Schlichtmann went out to dinner with Teresa that evening. Afterward they saw a movie, a science fiction thriller called
Aliens
. On Sunday morning Schlichtmann sat out on the rooftop deck of his condominium and basked in the sun.
Aliens
raced through his mind. He felt as if he were in the movie, as if he’d gone out to destroy the alien and instead the alien had come after him. He felt trapped. He had no more doors to lock, no more room to run.
On Monday morning he awoke in a spasm of fear. He felt certain beyond all doubt that the judge would rule that morning, and that he would not like the ruling. The judge would declare a new trial. Schlichtmann would lose the verdict, and he would have to start all over again, penniless and bankrupt.

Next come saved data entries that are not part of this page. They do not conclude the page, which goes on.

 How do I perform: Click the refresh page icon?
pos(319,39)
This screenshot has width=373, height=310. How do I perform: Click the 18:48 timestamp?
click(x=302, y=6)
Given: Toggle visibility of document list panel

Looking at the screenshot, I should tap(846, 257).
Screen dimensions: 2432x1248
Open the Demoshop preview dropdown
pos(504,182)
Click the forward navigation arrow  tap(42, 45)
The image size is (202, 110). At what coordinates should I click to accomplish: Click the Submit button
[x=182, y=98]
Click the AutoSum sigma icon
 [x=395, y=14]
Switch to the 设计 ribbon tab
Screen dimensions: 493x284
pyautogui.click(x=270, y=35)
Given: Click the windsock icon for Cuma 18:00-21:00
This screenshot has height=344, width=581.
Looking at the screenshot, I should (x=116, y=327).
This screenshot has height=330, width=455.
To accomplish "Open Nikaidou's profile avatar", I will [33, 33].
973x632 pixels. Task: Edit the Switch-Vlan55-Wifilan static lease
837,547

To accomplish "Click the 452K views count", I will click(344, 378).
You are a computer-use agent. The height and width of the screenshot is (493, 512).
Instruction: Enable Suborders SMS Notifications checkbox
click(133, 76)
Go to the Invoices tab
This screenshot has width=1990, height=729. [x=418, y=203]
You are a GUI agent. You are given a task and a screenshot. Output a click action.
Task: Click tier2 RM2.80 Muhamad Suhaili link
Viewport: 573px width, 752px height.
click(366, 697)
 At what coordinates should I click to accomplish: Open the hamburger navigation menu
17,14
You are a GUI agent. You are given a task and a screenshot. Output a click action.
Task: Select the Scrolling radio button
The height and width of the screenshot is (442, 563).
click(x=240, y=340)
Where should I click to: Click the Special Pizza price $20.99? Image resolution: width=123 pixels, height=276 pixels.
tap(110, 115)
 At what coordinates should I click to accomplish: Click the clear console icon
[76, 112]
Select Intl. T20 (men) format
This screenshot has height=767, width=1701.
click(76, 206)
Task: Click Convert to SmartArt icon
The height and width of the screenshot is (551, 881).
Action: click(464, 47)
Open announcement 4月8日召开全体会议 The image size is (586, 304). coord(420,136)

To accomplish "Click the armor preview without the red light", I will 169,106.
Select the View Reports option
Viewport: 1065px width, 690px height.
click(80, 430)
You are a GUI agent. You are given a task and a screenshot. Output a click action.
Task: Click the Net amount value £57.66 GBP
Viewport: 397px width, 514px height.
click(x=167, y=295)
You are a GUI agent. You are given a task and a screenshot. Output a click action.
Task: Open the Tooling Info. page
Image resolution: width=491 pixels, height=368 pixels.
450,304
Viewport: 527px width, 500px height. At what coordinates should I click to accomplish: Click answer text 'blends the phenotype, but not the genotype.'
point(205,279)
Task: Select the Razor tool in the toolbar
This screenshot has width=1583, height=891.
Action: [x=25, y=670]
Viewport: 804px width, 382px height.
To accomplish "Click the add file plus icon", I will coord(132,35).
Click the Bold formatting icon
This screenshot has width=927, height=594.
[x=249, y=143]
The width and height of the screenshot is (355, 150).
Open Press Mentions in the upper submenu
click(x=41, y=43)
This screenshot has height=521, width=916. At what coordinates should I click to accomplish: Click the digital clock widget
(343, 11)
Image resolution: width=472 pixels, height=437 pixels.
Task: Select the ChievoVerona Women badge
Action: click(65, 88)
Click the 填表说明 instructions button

He arose, dressed hurriedly, and sprinted across the Boston Common. At the courthouse, he went upstairs to see Judge Skinner’s court clerk. He told the clerk he wanted the judge to meet with him and Keating to discuss settlement. They had been negotiating all summer, Schlichtmann explained, and any ruling by the judge now could upset the negotiation.
The clerk said he would convey this message to the judge. He would also call Keating and ask him if he, too, wanted the judge involved in a settlement discussion. The clerk added that Judge Skinner had come into his office yesterday, on Sunday—a rare event—to work on his ruling.
Back at the office, Schlichtmann stood in the middle of the floor. He exhaled deeply, walked to the window, and looked down on Milk Street. Skinner had come to work on a Sunday. What did that mean? He’s not coming in to help me, thought Schlichtmann. He went over to his desk, picked up the summary of Patrick Toomey’s leukemia treatments, folded it thoughtfully, and pressed it to his lips. Then he tossed it in the air. It landed at his feet, the pages fluttering open. He walked out of his office and went to the war room. He looked around, as if in a daze, at the computer terminals, the dozen filing cabinets, the volumes of trial transcripts, the maps rolled and tucked overhead between the oak beams of the ceiling. Then he turned around and walked out. In the library, he opened the file of a new case, a baby boy with brain damage, referred to him by a neurologist. He sat down and began to read the file.